Multichannel Data Converter More Than Doubles Signal Bandwidth
Pentek announced its fastest ever multichannel data converter with digital down and up converters. With two channels each of 12-bit, 500 MHz A/D and 16-bit, 800 MHz D/A, the Model 71651 delivers more than twice the bandwidth of Pentek’s previous data converters. As a member of the popular Cobalt™ family of high-performance XMC modules, the Model 71651 has a Xilinx Virtex-6 FPGA at its core. The FPGA is preconfigured with data acquisition and playback IP to give the module turn-key functionality, with room left for user customization.
“The Model 71651 handles a tremendous breadth of communications and radar signals,” commented Rodger Hosking, vice president of Pentek. “With its high speed data converters and digital up/down converters, tuning bandwidths range from 10 kHz to 240 MHz, two and a half times our previous modules.” Hosking also pointed out that the 71651 FPGA is preconfigured for use out of the box. “Our embedded IP was inspired by what our customers most often require for their applications. We’re simply giving them a quick start towards their final configuration.”
The Model 71651 features two input and two output RF channels, transformer-coupled to allow direct connection to HF or IF radio stages. The input channels feature 12-bit, 500 MHz A/Ds that feed data into the Virtex-6 FPGA. The output channels incorporate a Texas Instruments DAC5688 digital upconverter that translates real or complex baseband signals to any IF frequency up to 380 MHz. Dual 16-bit, 800 MHz D/As create real or in-phase (I) and quadrature (Q) analog outputs.
Built-in Acquisition and Playback IP
Four types of pre-configured IP in the FPGA help simplify the capture, movement, and playback of data. Three Acquisition IP modules accept data from any of the A/Ds, a test signal generator, or the Playback IP in loopback mode. These acquisition modules each have a private memory bank for storing data in capture mode, or to serve as a FIFO buffer for the linked-list DMA engine to move data off-board through the x8 Gen 2 PCIe interface. The DMA engines can automatically generate meta-data to simplify host processing.
Each Acquisition Module includes a powerful DDC IP core with flexible input selection. Each DDC has an independent 32-bit tuning frequency from 0 Hz to the A/D sampling frequency, and an independent decimation setting from 2 to 131,072. The decimation filters accept user-supplied coefficients and deliver complex (I and Q) output data streams.
In addition to the DDCs, the 71651 features a complete beamforming subsystem. Each DDC core contains programmable I and Q phase and gain adjustments followed by a power meter that continuously measures the individual average power output and performs threshold detection. A programmable summation block handles any of the three DDC core outputs, automatically compensating for summation bit growth. For larger systems, multiple 71651 modules can be chained together via a built-in Xilinx Aurora 4X gigabit serial interface.
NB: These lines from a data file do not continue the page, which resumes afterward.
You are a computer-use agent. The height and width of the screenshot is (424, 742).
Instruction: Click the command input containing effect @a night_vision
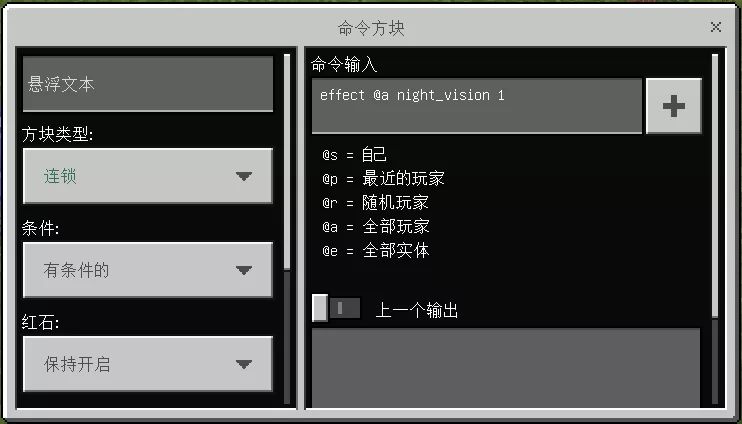[477, 106]

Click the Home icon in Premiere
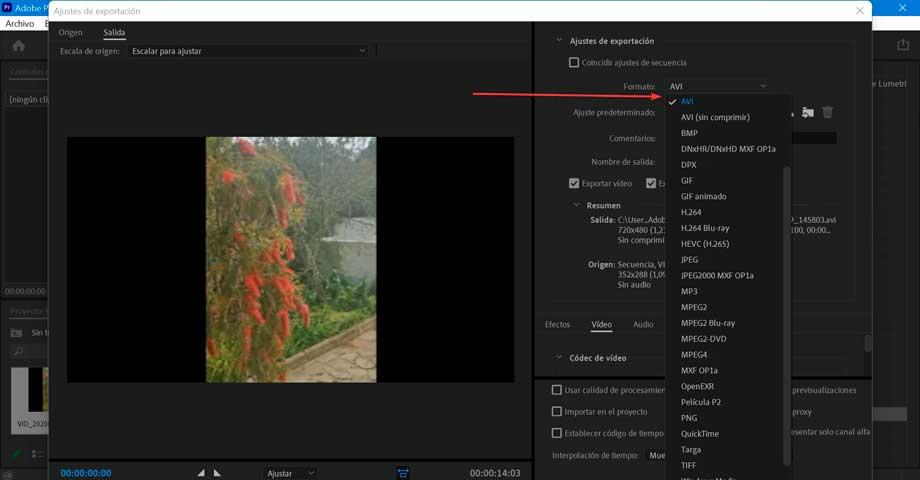19,46
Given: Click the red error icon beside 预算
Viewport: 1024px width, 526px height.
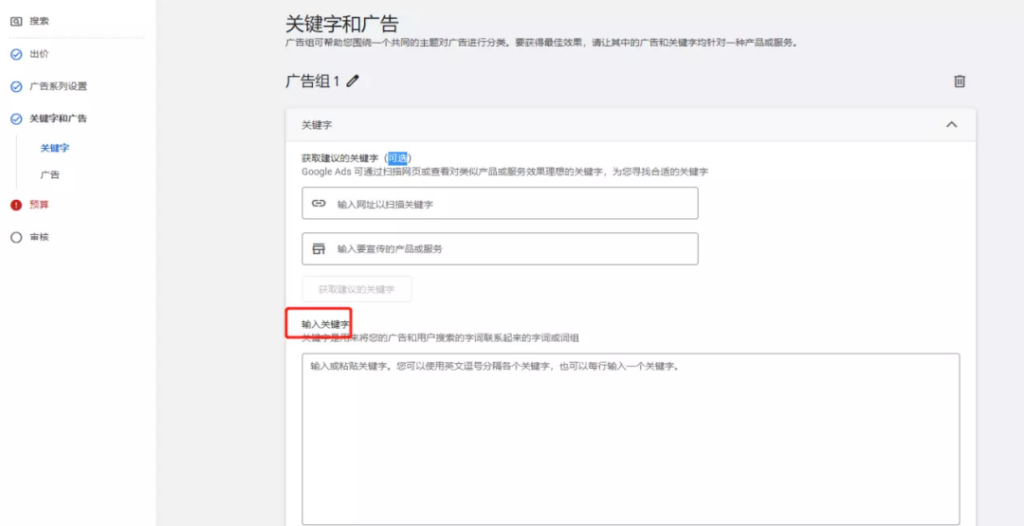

The D/A Waveform Playback Module provides a linked-list controller so users can easily deliver waveforms stored in on-board or host memory to the D/As. Up to 64 individual link entries can be chained together to create complex waveforms with a minimum of programming. Parameters for each waveform include length of waveform, delay from playback trigger, waveform repetition, plus the link to the next waveform.
Users can also implement their own IP in the 71651’s FPGA using Pentek’s GateFlow FPGA design kit. Boards can be populated with a variety of FPGAs to match the specific requirement of the processing task.
Pentek’s ReadyFlow Board Support package for Windows, Linux or VxWorks operating systems includes C-callable libraries, drivers, and example code for easy access to all of the features. The Signal Analyzer features a virtual oscilloscope and spectrum analyzer for viewing live data streaming from the 71651, straight out of the box. A command line interpreter allows customers to change module parameters to check operation and performance on the Signal Analyzer without having to compile C code.